Ломоносов и Сумароков породили традиции, соперничавшие между собой в следующем поколении. Ломоносовская линия была представлена в большей мере разночинцами с семинарским образованием (таковы были, кстати, и Поповский (Николай Никитич Поповский (1730–1760) — философ, поэт, переводчик. Один из любимых учеников Ломоносова. Преподавал в Московском университете, предпринимал попытку синтеза христианской философии с западным естественно-научным знанием. Переводил Горация, «Опыт о человеке» Александра Поупа.), и Барков (Иван Семёнович Барков (1732–1768) — поэт, переводчик. Один из учеников Ломоносова. Славу Баркову принесли «срамные» оды — непечатная для того времени эротическая поэзия, которая распространялась в списках. Барковские эротические сочинения породили множество подражаний. Кроме того, Барков был автором вполне пристойных по содержанию сочинений — биографии Кантемира, переводов из Горация и других античных классиков.)), сумароковская — дворянами. Наиболее признанные современниками поэты 1760–70-х годов, Василий Петров (1736–1799) и Михаил Херасков (1733–1807), воплощают эти две линии.
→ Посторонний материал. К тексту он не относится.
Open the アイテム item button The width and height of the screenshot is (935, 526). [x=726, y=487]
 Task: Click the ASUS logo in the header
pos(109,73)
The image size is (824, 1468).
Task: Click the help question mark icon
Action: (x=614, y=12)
У Петрова ломоносовское высокое витийство отрывается и от своих метафизических основ, и от идей государственного преобразования. Его карьера начинается с «Оды на великолепный карусель, представленный в Петербурге 1766 года». Сочетание пышности описаний («И вы, поторы (От латинского potor — «пьяница».) Олимпийски, / Вы в равенстве стать с оным низки…») и ничтожности предмета (карусель здесь — торжественный конный выезд) тем больше бросается в глаза, что Петров не создаёт, как Ломоносов, новый язык и не увлекается этой работой: он работает уже по готовым лекалам, и его пафос натужен. В иных случаях содержание более значительно («На войну с турками», 1769), но Петров и здесь не выдерживает заданного высокого тона. Пышная риторика («Султан ярится! ада дщери, / В нем фурии раздули гнев. / Дубравные завыли звери, / И волк и пес разинул зев») переходит в плоскую политическую пропаганду.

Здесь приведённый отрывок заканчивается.